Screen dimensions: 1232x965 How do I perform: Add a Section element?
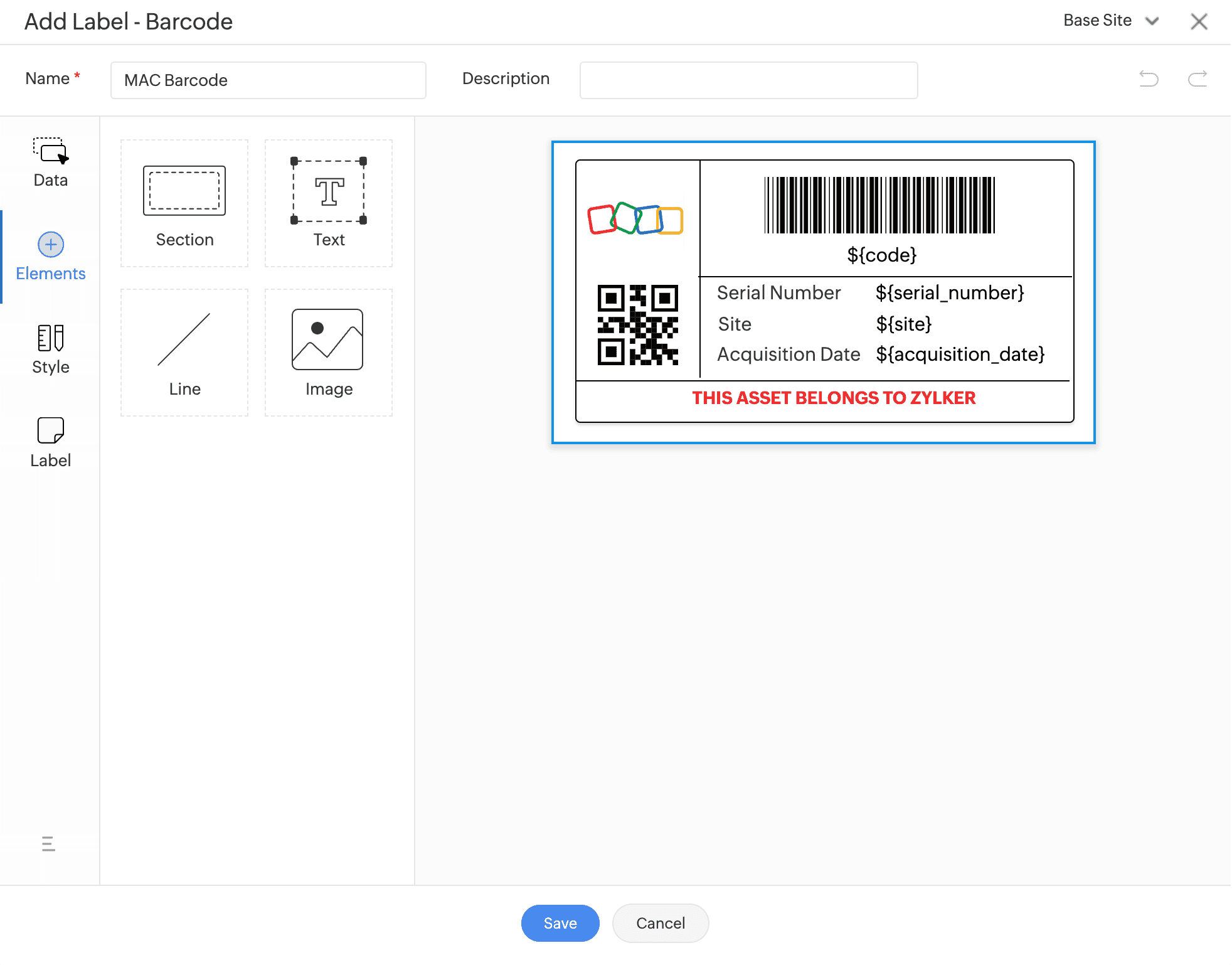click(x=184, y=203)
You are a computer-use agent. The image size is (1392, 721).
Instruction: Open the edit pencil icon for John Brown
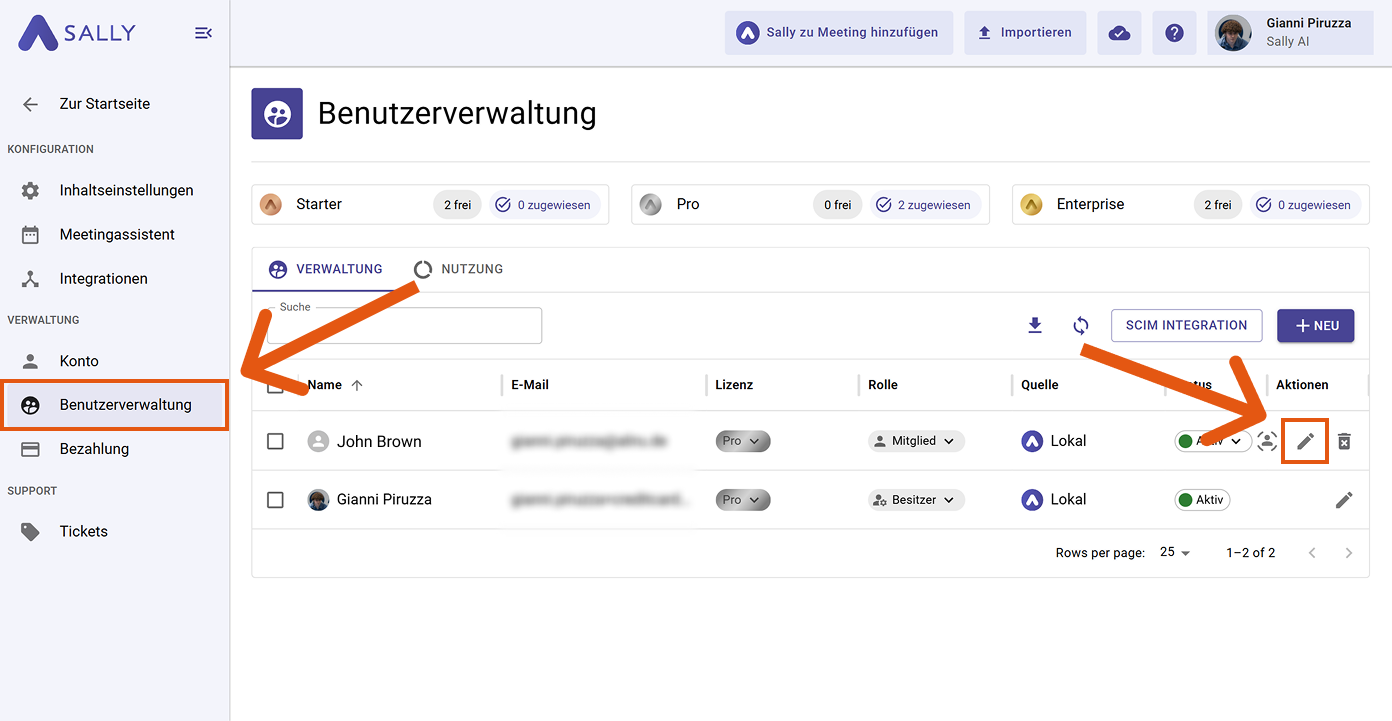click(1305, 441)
*****
— GIVEN INSTRUCTION —
Repeat the listing above with "pencil icon" changed to "pen icon" and everything else kept as it is. Leave out the pictures.

— TASK ANSWER —
Screen dimensions: 1232x965 How do I perform: Add a Section element?
click(x=184, y=203)
You are a computer-use agent. The image size is (1392, 721).
Instruction: Open the edit pen icon for John Brown
click(1305, 441)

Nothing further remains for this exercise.